Many people are most familiar with hummus as a snack or dip for bread, chips, or veggies, but it's much more versatile. For example, search "hummus for breakfast" online, and you'll find an encyclopedia of tasty options.
A few of my personal favorites are hummus tomato toast, hummus and egg breakfast bowls, and hummus rice bowls. The last one is particularly nice when I want a meal that I can pull together in two minutes or less, but that's still fresh and healthy and packing some protein.
The trick to all of these hummus-based meals is starting with hummus that's already rich in flavor. A basic hummus just doesn't cut it. That's why this spicy hummus has become my favorite recipe. It's full of kick and bright flavor and doesn't need help to carry its weight in a hearty meal. It turns regular rice and beans into a delicious dish.

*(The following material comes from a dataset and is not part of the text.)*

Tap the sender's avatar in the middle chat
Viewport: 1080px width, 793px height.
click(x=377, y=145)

As a bonus, hummus is a healthy way to get more high-quality protein in your diet. Both the tahini and the chickpeas are high in plant proteins. These protein sources are great for building muscle without a lot of saturated fat. It'll fit right into your fitness routine.
El Yucateco Black Label Hummus
1/4 cup tahini
1/4 cup fresh lemon juice (about 1 lemon)

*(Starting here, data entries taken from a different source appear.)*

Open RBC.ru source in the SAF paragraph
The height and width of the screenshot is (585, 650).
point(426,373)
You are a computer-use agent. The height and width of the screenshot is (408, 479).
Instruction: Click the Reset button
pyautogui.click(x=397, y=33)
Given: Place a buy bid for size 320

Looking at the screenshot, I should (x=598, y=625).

2 Tablespoons extra virgin olive oil
1 Tablespoon El Yucateco Black Label Reserve Habanero Hot Sauce
1 garlic clove, finely minced
2 teaspoons cumin
1/2 teaspoon salt
1/2 teaspoon pepper
15 oz can chickpeas
2 Tablespoons water
dash of paprika and more olive oil for serving
Whip tahini and lemon juice in a food processor for around 30 seconds. This builds up a light, creamy texture.
Add olive oil, minced garlic, cumin, salt, pepper, and 1/2 tablespoon of El Yucateco Habaero Hot Sauce. Blend for another minute to combine.
Drain and rinse chickpeas. Add half of your chickpeas and blend. Add the rest of the chickpeas and blend until the entire mixture is smooth. Scrape down the sides of the food processor and continue mixing as needed.
Taste your hummus for texture and flavor. I add the rest of the Mexican hot sauce at this point. You can also add more salt, pepper, or cumin to your taste. If it's a bit thick (which it likely is), add cold water, one tablespoon at a time, until the texture is smooth and creamy.
Serve topped with a drizzle of olive oil and a sprinkle of paprika!
Though the Black Label Reserve Sauce is my favorite, this recipe also works beautifully with other El Yucateco hot sauces. Try the Jalapeño Sauce for a milder flavor, and Kutbil-ik XXXtra Hot for a tasty kick in the teeth!
Store in the fridge for up to a week.
If you're adventurous, reserve the liquid from the canned chickpeas. Aqua fava is useful in a wide variety of vegetarian and vegan recipes, usually as an egg replacement. You can even whip it into an eggless meringue!
Whip up a batch of this Black Label Hummus and discover how much flavor it will add to your daily meals. Whether scooped on a pita chip or blended into a buddha bowl, it will spice up your life!